Information given:

* * * *

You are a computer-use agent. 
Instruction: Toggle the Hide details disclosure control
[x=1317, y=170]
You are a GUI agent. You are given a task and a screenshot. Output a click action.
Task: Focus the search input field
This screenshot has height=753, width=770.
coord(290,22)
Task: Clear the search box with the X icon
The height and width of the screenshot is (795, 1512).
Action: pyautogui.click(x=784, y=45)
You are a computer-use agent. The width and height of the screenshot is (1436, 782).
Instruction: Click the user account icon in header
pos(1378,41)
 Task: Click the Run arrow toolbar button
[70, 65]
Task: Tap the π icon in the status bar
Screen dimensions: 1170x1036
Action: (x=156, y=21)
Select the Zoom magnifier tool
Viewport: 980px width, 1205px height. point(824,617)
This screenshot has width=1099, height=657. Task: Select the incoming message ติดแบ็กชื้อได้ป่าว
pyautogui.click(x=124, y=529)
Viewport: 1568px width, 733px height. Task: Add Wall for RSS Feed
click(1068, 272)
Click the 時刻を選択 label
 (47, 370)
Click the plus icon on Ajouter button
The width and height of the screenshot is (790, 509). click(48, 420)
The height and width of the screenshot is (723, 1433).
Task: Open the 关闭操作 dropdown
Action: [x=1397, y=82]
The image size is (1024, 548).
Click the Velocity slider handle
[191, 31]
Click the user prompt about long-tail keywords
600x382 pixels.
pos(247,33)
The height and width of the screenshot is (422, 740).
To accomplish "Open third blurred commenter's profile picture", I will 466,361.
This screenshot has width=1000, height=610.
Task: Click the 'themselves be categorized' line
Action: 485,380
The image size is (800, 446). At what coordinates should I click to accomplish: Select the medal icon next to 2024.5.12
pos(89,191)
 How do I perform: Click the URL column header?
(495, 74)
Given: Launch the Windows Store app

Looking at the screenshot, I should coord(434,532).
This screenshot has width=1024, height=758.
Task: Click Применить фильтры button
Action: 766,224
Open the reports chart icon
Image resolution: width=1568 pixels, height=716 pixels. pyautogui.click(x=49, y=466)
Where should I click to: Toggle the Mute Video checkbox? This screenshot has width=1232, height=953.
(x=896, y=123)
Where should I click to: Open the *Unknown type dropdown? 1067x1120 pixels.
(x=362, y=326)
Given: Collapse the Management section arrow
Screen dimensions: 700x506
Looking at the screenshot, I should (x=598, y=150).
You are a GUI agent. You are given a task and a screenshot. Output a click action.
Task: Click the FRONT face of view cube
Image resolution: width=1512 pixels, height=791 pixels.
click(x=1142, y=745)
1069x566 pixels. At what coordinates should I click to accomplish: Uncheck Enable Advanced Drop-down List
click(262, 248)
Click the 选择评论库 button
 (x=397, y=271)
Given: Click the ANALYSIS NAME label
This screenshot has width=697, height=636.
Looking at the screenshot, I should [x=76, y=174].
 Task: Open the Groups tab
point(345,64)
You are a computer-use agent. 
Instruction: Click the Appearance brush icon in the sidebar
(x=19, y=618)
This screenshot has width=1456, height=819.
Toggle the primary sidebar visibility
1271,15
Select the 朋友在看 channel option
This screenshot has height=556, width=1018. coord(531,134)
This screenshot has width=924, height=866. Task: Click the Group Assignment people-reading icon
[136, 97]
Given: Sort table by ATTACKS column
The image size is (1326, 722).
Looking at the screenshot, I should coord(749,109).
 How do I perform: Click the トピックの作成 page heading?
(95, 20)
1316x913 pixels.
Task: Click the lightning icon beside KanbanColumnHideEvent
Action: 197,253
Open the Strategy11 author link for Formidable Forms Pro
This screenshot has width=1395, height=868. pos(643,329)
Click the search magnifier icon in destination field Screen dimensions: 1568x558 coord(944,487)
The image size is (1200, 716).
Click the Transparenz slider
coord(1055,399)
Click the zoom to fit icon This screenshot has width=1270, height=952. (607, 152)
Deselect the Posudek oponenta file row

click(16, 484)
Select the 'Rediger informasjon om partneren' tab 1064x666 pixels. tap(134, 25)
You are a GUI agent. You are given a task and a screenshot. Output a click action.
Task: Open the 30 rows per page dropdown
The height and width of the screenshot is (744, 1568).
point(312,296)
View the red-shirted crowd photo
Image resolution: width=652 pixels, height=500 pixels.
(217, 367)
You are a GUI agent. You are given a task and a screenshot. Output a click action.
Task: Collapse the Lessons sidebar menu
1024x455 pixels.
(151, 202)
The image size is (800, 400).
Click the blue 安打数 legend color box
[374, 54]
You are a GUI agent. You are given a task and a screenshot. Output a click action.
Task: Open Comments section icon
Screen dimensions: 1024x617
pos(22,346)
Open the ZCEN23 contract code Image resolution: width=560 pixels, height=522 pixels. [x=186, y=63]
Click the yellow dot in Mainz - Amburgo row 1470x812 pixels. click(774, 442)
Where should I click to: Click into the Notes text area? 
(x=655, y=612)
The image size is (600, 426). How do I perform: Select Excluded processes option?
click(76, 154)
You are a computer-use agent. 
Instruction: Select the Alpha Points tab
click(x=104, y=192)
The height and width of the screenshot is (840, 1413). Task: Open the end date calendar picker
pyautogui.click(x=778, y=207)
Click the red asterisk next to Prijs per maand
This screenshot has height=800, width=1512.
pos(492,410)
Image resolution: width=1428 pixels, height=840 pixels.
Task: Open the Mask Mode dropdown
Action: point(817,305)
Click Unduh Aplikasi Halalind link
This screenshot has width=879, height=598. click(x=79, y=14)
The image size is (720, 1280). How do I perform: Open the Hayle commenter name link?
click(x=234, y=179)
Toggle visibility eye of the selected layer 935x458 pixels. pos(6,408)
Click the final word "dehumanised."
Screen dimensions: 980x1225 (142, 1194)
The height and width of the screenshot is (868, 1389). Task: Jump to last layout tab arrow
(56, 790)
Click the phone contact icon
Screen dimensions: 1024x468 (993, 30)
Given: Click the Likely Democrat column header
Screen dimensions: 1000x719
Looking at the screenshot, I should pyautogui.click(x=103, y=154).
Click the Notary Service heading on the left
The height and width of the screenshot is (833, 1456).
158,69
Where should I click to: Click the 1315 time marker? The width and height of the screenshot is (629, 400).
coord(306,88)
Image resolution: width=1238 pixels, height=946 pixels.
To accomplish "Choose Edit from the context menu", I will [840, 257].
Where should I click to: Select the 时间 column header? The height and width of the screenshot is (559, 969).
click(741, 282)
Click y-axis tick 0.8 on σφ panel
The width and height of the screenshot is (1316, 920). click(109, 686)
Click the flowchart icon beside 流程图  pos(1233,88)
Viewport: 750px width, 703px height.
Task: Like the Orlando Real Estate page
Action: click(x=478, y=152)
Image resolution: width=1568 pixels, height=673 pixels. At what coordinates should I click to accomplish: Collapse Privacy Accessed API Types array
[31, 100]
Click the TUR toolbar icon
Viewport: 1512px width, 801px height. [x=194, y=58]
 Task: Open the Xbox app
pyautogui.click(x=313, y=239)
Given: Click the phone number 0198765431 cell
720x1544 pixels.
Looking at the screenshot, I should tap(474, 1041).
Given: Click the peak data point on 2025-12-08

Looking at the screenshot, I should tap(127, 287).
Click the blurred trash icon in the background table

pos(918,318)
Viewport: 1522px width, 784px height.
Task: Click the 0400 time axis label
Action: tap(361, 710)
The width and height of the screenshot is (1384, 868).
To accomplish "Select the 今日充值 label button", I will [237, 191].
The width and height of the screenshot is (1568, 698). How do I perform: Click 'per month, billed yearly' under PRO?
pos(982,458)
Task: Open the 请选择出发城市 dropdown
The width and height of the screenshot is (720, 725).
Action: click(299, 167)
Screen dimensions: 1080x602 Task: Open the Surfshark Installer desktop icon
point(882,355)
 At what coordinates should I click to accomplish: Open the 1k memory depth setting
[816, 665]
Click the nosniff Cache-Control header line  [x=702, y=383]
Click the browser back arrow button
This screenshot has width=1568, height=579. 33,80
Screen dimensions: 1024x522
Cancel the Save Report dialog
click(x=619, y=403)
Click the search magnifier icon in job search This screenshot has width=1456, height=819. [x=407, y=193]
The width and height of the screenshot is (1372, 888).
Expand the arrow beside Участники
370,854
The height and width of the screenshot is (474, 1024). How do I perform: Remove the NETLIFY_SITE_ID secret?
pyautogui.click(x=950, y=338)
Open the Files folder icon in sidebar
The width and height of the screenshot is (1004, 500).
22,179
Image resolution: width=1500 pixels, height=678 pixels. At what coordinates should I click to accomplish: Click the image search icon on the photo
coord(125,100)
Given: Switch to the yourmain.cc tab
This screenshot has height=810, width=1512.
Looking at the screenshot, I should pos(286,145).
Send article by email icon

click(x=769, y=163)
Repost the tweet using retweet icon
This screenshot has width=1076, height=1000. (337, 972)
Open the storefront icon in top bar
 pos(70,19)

* * * *

Copy out verbatim the lines that begin with the line containing "Task: Open the Groups tab" and end with the line containing "Click the search magnifier icon in destination", including both of those lines.

 Task: Open the Groups tab
point(345,64)
You are a computer-use agent. 
Instruction: Click the Appearance brush icon in the sidebar
(x=19, y=618)
This screenshot has width=1456, height=819.
Toggle the primary sidebar visibility
1271,15
Select the 朋友在看 channel option
This screenshot has height=556, width=1018. coord(531,134)
This screenshot has width=924, height=866. Task: Click the Group Assignment people-reading icon
[136, 97]
Given: Sort table by ATTACKS column
The image size is (1326, 722).
Looking at the screenshot, I should coord(749,109).
 How do I perform: Click the トピックの作成 page heading?
(95, 20)
1316x913 pixels.
Task: Click the lightning icon beside KanbanColumnHideEvent
Action: 197,253
Open the Strategy11 author link for Formidable Forms Pro
This screenshot has width=1395, height=868. pos(643,329)
Click the search magnifier icon in destination field Screen dimensions: 1568x558 coord(944,487)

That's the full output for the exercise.